Mr Golding also added his voice to the debate on decisions by Antigua and Barbados to review their immigration policies, to tackle illegal immigration.
He said Caribbean governments should not adopt a unilateral position on the matter, and called for more dialogue among his colleagues, to address those concerns.
Immigration is a contentious subject at the Guyana summit.
The issue has reached fever pitch over accusations by Guyanese deportees from Barbados that they were being mistreated by that country’s immigration authorities.
Barbados Prime Minister David Thompson has defended his immigration department and his government’s immigration policies.
“Unrestricted freedom of movement is not in place in (Caricom)”, Mr Thompson stated.
He went on: “Barbados is not in breach of any of its treaty obligations in removing those persons whose presence in our country is sanctioned, neither by our immigration laws nor by any of the provisions within Caricom, to which we have agreed.”
He also announced that a special division was being set up to investigate claims of mistreatment by illegal migrants.
Mr Thompson’s government has also instituted an amnesty until November 30, for illegal migrants to get their status regularised or be deported.
His policy of ‘managed migration’ is based on burdens, mainly cost, being placed on the country’s social services by illegal immigrants.
The Barbadian prime minister has described freedom of movement as a noble idea whose time has not yet come.
The President of Guyana, Bharrat Jagdeo, has continued to voice concerns over allegations of mistreatment of Guyanese in Barbados.
“This sets back the integration movement, if we can treat people who come to our region, sometimes with a little backpack, a slipper and short pants, better than we treat (of the region).
“It really undermines the whole integration process,” he stated.

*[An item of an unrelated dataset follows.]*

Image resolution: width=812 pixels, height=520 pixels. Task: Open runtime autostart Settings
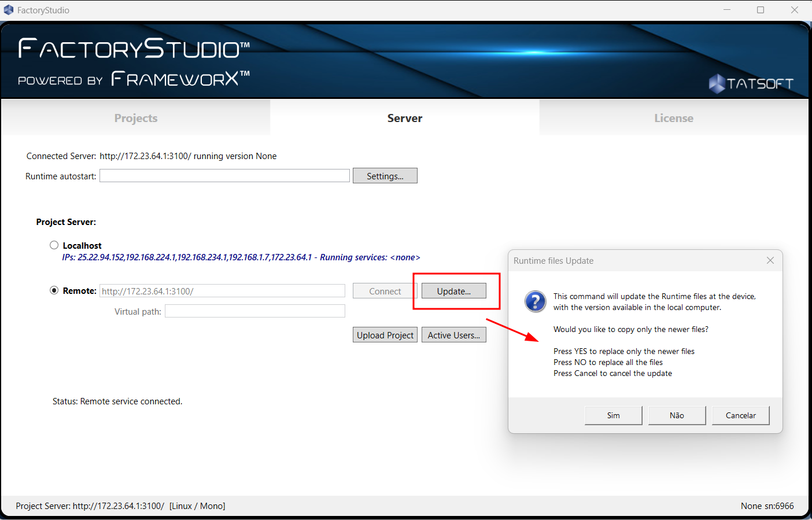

Most of of the deportees from Barbados have been Guyanese, who make up a large proportion of the immigrant population.
St Lucia solution
Meanwhile, St Lucia's Prime Minister Stephenson King has urged Caricom member states to imitate his country's soft approach to intra-regional immigration issues.
St Lucia has also had an amnesty for illegal Caribbean migrants, but says no one has been deported.
He says Caribbean leaders need to indicate whether they wish to proceed with regional integration.
He said he considered the approach by the Barbados governments as being “perhaps a little over-anxious in an endeavour to promote true nationalism or patriotism.”
He said in St Lucia the policy has been “one of great tolerance and courtesy.”
An Antiguan answer?
Finding a solution to the thorny immigration issue is vital.
Before heading off to Guyana for the summit, Prime Miniser Baldwin Spencer of Antigua and Barbuda Prime Minister Baldwin Spencer told BBC Caribbean what he was going to suggest to his Caricom colleagues.
He wants Caricom to press ahead with an audit of the impact of movement of Caricom nationals within the region.
“You take each member state and you look at the situation there (and you assess) the impact that it is having.
“As we move towards allowing people with other skills to move freely, you need to look at the impact that may be having on each member state."
According to Prime Minister Spencer: "When you do that you will then be able to determine exactly how we are going to apply this thing.”